Heavy metals are the most important pollutants in the environment. One approach to reduce the accumulation of heavy metals in plants is usage of different growing substrates. In order to investigate of heavy metals effect on growth and yield components of pinto bean (cv. Sadri), a greenhouse experiment was conducted as a factorial based on completely randomized design with three replications in Yasouj university, in 2013. The first factor included of five levels of heavy metals (control without heavy metals, Cd(NO3)2, Pb(NO3)2, Ni(NO3)2 and CuSO4) and the second factor included of four levels of different growing substrates (compost, vermicompost, Populus sawdust and non-application of organic compounds). The results showed that the addition of vermicompost respectively increased plant height and root length in conditions of without heavy metals 53, 88%, nickel nitrate 61, 35%, lead nitrate 63, 17%  and copper sulfate 25, 85% compared to non-application of organic compounds. Vermicompost application also increased 87% the number of pods per plant and seed per pod in cadmium nitrate stress.

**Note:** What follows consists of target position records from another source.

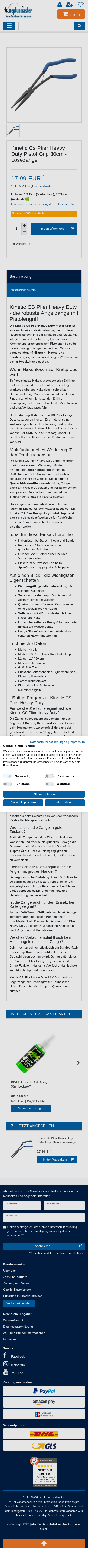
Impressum (77, 741)
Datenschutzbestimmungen (48, 741)
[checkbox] (7, 776)
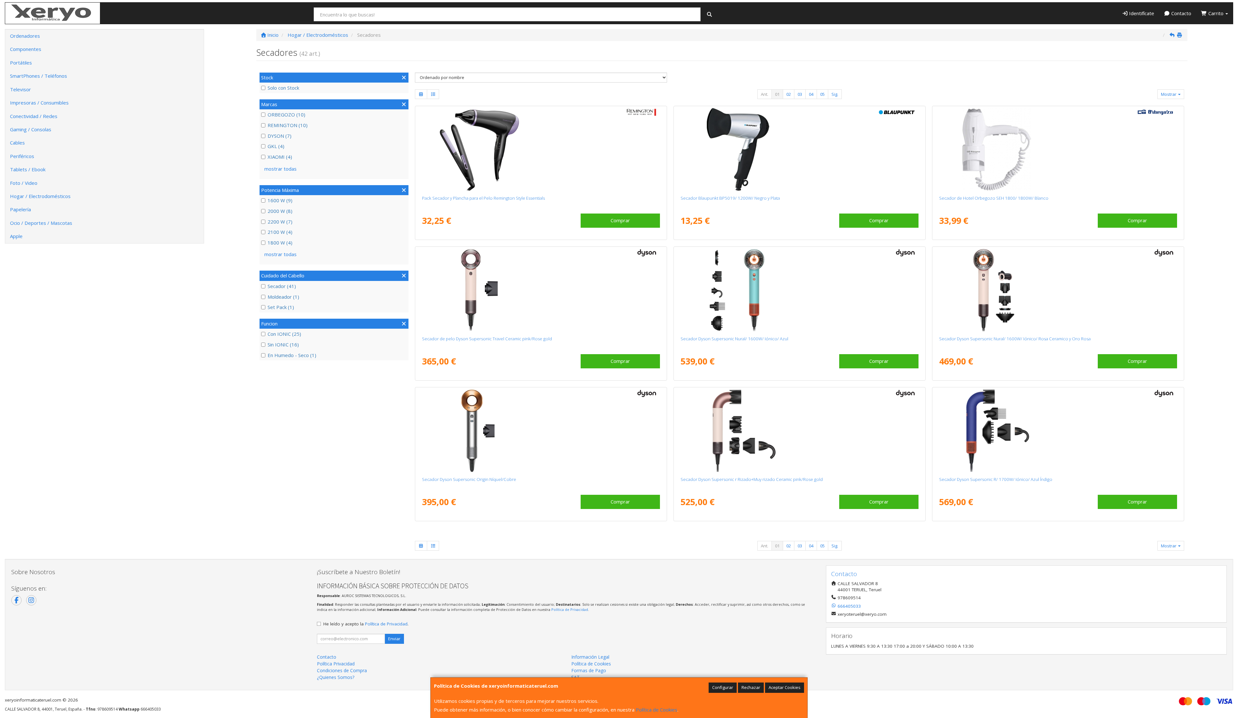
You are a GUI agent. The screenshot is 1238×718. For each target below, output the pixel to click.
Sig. (834, 94)
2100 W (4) (280, 232)
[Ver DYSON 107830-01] (541, 430)
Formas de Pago (588, 670)
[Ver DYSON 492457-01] (541, 290)
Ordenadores (25, 36)
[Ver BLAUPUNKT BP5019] (799, 149)
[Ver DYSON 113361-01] (799, 430)
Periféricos (22, 156)
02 (788, 94)
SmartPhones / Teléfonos (38, 76)
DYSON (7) (279, 136)
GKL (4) (276, 146)
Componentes (25, 49)
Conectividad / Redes (33, 116)
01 (777, 94)
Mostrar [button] (1169, 94)
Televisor (20, 89)
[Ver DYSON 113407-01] (1058, 290)
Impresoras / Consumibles (39, 102)
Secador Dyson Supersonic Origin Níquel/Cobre (469, 479)
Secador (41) (282, 286)
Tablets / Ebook (27, 169)
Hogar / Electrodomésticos (40, 196)
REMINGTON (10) (288, 125)
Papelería (20, 209)
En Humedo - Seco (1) (292, 355)
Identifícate (1141, 13)
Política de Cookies (656, 709)
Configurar (722, 687)
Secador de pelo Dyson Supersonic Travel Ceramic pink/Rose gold (487, 339)
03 (800, 94)
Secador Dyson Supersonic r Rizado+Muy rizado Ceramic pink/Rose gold (752, 479)
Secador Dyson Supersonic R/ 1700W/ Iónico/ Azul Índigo (995, 479)
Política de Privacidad (569, 609)
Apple (16, 236)
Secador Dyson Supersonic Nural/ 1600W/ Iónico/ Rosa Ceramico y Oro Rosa (1015, 339)
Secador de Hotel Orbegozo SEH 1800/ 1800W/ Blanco (993, 198)
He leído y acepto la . (365, 624)
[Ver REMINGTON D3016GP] (541, 149)
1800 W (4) (280, 242)
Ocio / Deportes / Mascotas (41, 223)
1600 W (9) (280, 200)
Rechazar (751, 687)
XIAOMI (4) (280, 157)
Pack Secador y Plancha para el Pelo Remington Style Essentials (483, 198)
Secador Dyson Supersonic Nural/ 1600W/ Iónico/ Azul (734, 339)
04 (811, 94)
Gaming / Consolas (30, 129)
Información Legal (590, 657)
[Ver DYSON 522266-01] (1058, 430)
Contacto (1180, 13)
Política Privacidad (336, 664)
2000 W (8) (280, 211)
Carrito (1216, 13)
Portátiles (21, 62)
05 (822, 94)
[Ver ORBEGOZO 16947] (1058, 149)
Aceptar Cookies (785, 687)
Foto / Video (23, 183)
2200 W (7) (280, 221)
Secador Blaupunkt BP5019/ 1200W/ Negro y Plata (730, 198)
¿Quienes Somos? (335, 677)
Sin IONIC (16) (283, 344)
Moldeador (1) (283, 297)
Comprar (620, 220)
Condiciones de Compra (342, 670)
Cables (17, 142)
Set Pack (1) (281, 307)
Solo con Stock (283, 88)
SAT (575, 677)
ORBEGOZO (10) (286, 114)
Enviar (394, 639)
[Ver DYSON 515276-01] (799, 290)
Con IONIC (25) (284, 334)
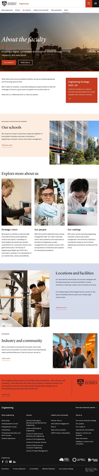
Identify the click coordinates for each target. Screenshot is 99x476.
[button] (88, 3)
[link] (16, 218)
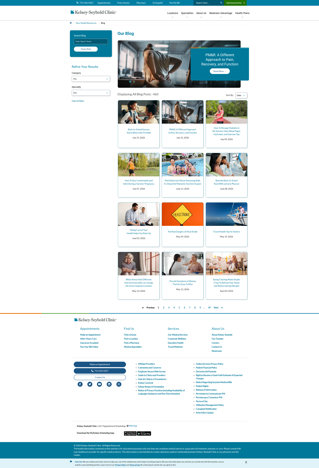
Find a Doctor (123, 3)
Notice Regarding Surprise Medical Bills (214, 382)
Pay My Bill (174, 3)
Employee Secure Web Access (151, 371)
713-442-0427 (85, 3)
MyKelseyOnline (234, 3)
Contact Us (217, 346)
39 (209, 307)
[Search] (221, 3)
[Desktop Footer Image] (95, 320)
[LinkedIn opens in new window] (109, 384)
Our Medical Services (178, 334)
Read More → (219, 71)
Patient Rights (202, 386)
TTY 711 (133, 426)
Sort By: (230, 95)
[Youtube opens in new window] (99, 384)
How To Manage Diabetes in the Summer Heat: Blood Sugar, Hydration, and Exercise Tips (226, 131)
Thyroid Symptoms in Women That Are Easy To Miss (182, 283)
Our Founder (218, 338)
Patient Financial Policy (206, 367)
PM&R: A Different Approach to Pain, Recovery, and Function (182, 131)
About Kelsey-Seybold (222, 334)
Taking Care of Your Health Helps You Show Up (139, 232)
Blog (103, 23)
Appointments (104, 3)
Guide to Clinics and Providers (151, 375)
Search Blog (80, 35)
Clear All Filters (78, 101)
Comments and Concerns (149, 367)
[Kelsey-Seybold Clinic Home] (95, 13)
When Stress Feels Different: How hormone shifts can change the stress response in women (138, 282)
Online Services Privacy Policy (209, 364)
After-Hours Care (88, 338)
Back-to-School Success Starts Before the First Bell (139, 131)
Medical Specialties (133, 346)
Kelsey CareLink (145, 383)
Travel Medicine (175, 346)
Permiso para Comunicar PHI (209, 397)
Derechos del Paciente (206, 371)
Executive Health (175, 342)
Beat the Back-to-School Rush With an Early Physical (226, 182)
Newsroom (217, 351)
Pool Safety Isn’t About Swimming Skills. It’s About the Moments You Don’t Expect (182, 182)
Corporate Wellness (177, 338)
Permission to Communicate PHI (210, 393)
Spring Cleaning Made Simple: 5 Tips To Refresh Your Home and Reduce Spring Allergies (226, 282)
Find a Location (131, 338)
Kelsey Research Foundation (151, 386)
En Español (158, 3)
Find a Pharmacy (131, 342)
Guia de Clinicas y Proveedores (152, 379)
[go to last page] (221, 307)
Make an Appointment (90, 334)
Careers (215, 342)
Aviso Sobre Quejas (205, 412)
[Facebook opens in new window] (80, 384)
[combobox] (91, 41)
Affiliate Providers (146, 364)
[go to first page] (143, 307)
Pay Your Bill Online (89, 346)
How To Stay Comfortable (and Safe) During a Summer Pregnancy (138, 182)
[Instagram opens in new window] (119, 384)
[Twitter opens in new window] (90, 384)
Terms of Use (202, 401)
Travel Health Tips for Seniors (226, 231)
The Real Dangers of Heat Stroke (183, 231)
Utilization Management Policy (210, 405)
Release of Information (206, 389)
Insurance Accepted (89, 342)
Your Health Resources (86, 23)
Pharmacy (141, 3)
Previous (151, 307)
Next (216, 307)
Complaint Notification (206, 409)
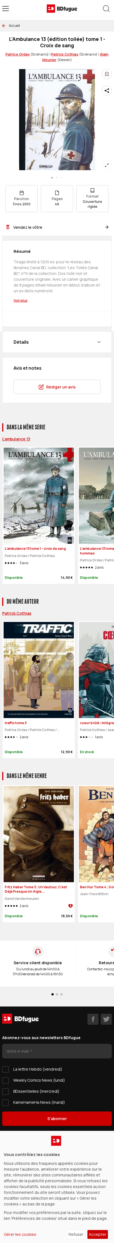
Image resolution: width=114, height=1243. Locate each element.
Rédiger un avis (61, 387)
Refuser (76, 1234)
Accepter (97, 1234)
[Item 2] (62, 177)
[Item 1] (57, 177)
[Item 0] (52, 177)
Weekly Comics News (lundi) (39, 1080)
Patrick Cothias (64, 54)
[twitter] (106, 1019)
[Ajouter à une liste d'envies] (107, 74)
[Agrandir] (107, 165)
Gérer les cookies (20, 1234)
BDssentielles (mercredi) (36, 1091)
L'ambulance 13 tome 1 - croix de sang (35, 548)
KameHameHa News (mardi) (39, 1102)
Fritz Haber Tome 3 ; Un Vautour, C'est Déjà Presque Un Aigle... (36, 889)
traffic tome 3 (16, 723)
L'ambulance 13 (16, 439)
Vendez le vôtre (27, 227)
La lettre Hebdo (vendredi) (37, 1069)
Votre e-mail (18, 1051)
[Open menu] (5, 8)
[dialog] (57, 1187)
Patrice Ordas (18, 54)
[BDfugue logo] (62, 8)
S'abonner (57, 1118)
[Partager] (107, 91)
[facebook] (93, 1019)
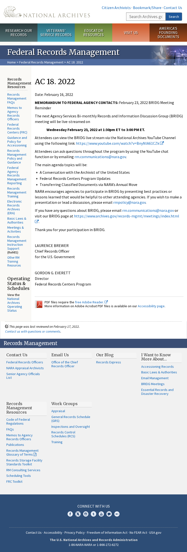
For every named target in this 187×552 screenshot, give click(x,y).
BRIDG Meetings (153, 384)
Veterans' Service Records (56, 32)
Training (57, 442)
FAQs (10, 429)
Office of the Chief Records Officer (64, 364)
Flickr (117, 514)
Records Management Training (16, 192)
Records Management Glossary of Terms (22, 452)
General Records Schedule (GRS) (70, 419)
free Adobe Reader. (89, 302)
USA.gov (155, 532)
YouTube (101, 514)
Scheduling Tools (18, 475)
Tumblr (93, 514)
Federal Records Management (41, 62)
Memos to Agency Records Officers (14, 113)
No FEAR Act (138, 532)
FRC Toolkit (14, 481)
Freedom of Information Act (107, 532)
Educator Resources (93, 32)
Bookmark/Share (147, 7)
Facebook (70, 514)
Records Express (108, 362)
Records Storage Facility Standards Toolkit (24, 462)
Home (11, 62)
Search (174, 16)
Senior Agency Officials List (23, 376)
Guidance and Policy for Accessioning (17, 141)
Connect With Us (93, 506)
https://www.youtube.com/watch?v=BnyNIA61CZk (118, 143)
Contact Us (173, 7)
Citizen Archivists (116, 7)
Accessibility (53, 532)
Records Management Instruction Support (16, 243)
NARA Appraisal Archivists (25, 368)
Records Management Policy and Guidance (16, 156)
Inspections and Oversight (70, 426)
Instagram (86, 514)
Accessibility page (151, 306)
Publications (15, 444)
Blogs (109, 514)
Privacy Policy (75, 532)
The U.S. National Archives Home (47, 11)
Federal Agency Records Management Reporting (16, 175)
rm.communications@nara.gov (100, 156)
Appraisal (58, 411)
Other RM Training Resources (14, 261)
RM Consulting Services (23, 470)
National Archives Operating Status (14, 304)
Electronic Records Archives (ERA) (14, 207)
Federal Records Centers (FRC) (17, 128)
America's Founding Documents (168, 32)
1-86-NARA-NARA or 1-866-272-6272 (94, 544)
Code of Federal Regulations (18, 421)
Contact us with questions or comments (32, 331)
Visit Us (131, 32)
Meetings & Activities (15, 229)
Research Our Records (18, 32)
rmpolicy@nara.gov (129, 202)
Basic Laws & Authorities (16, 220)
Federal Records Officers (24, 362)
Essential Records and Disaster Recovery (157, 392)
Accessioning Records (157, 366)
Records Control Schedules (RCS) (63, 434)
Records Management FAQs (16, 98)
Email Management (154, 378)
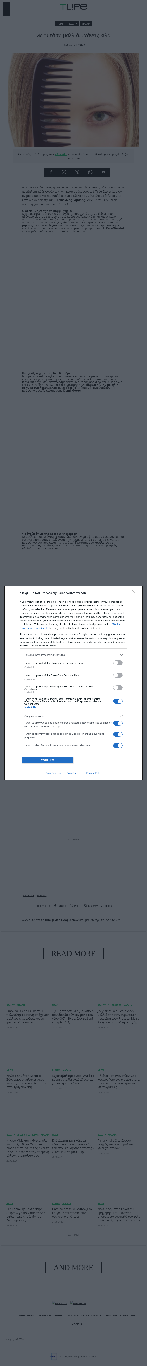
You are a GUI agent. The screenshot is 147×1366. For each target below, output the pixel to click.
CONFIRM (47, 760)
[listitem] (73, 655)
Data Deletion (53, 773)
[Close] (135, 593)
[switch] (118, 662)
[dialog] (73, 683)
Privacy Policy (94, 773)
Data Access (73, 773)
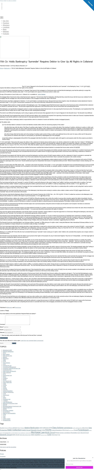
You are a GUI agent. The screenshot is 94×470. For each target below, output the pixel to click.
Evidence (5, 378)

On the other side, use of vermicompost, compost and Populus sawdust could not limit the adverse effects of heavy metals on seed weight per plant. Vermicompost increased hundred grain weights (11%) and protein content of bean (9%) compared to non-organic material conditions. In general, the results of this study showed that application of vermicompost on soil contaminated with heavy metals, to some extent, can improve undesirable effects of heavy metals stress.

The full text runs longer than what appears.